*Excerpted passage*.
The Hungry Tide tells a very contemporary story of adventure and unlikely love, identity and history, set in one of the most fascinating regions on the earth. Off the easternmost coast of India, in the Bay of Bengal, lies the immense labyrinth of tiny islands known as the Sundarbans. For settlers here, life is extremely precarious. Attacks by deadly tigers are common. Unrest and eviction are constant threats. Without warning, at any time, tidal floods rise and surge over the land, leaving devastation in their wake. In this place of vengeful beauty, the lives of three people from different worlds collide. Piyali Roy is a young marine biologist, of Indian descent but stubbornly American, in search of a rare, endangered river dolphin, Orcaella brevirostris. Her journey begins with a disaster, when she is thrown from a boat into crocodile-infested waters. Rescue comes in the form of a young, illiterate fisherman, Fokir. Although they have no language between them, Piya and Fokir are powerfully drawn to each other, sharing an uncanny instinct for the ways of the sea. Piya engages Fokir to help with her research and finds a translator in Kanai Dutt, a businessman from Delhi whose idealistic aunt and uncle are longtime settlers in the Sundarbans. As the three of them launch into the elaborate backwaters, they are drawn unawares into the hidden undercurrents of this isolated world, where political turmoil exacts a personal toll that is every bit as powerful as the ravaging tide. Already an international success, The Hungry Tide is a prophetic novel of remarkable insight, beauty, and humanity.

*Source data*.
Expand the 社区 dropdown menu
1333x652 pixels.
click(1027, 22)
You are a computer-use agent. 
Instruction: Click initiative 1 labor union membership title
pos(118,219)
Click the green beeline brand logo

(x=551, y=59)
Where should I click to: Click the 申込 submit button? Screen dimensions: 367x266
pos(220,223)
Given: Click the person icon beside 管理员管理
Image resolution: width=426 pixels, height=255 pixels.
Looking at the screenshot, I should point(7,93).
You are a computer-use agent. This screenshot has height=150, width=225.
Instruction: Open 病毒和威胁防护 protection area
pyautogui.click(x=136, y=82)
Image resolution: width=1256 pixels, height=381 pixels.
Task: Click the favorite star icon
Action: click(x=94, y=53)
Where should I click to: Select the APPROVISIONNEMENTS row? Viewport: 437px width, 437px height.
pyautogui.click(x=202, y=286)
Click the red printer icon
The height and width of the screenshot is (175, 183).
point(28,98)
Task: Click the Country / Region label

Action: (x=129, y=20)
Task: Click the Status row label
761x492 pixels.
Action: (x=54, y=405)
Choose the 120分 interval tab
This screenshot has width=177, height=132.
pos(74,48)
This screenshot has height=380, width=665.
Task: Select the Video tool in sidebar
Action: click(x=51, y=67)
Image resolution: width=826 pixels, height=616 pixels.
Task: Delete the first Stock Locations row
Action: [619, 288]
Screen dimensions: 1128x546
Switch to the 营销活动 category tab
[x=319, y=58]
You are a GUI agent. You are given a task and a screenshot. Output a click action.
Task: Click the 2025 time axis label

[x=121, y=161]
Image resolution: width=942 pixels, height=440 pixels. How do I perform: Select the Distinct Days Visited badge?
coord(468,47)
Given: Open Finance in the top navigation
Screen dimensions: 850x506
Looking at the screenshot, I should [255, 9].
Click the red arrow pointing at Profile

*Parts of the exercise*.
1) Summarize the description of The Hungry Tide in two sentences.
2) In the description of The Hungry Tide, what animal is Piyali Roy searching for?
3) Based on the description of The Hungry Tide, decide whether each statement agrees with it. Answer yes or no, and quote the words that decide it.
(a) Kanai Dutt is a businessman from Delhi.
(b) Piya and Fokir share a common language.
(c) Piya's journey begins when she is thrown from a boat.

*Solution set*.
1) The Hungry Tide is a novel set in the Sundarbans, a labyrinth of tiny islands off India's easternmost coast, where settlers face tiger attacks, eviction, and tidal floods. It follows marine biologist Piyali Roy as she searches for a rare river dolphin with the help of Fokir, the fisherman who rescued her, and Kanai Dutt, her translator, and the three are drawn into the region's hidden undercurrents of political turmoil.

2) A rare, endangered river dolphin, Orcaella brevirostris.

3)
(a) Yes: "Kanai Dutt, a businessman from Delhi"
(b) No: "Although they have no language between them"
(c) Yes: "Her journey begins with a disaster, when she is thrown from a boat into crocodile-infested waters."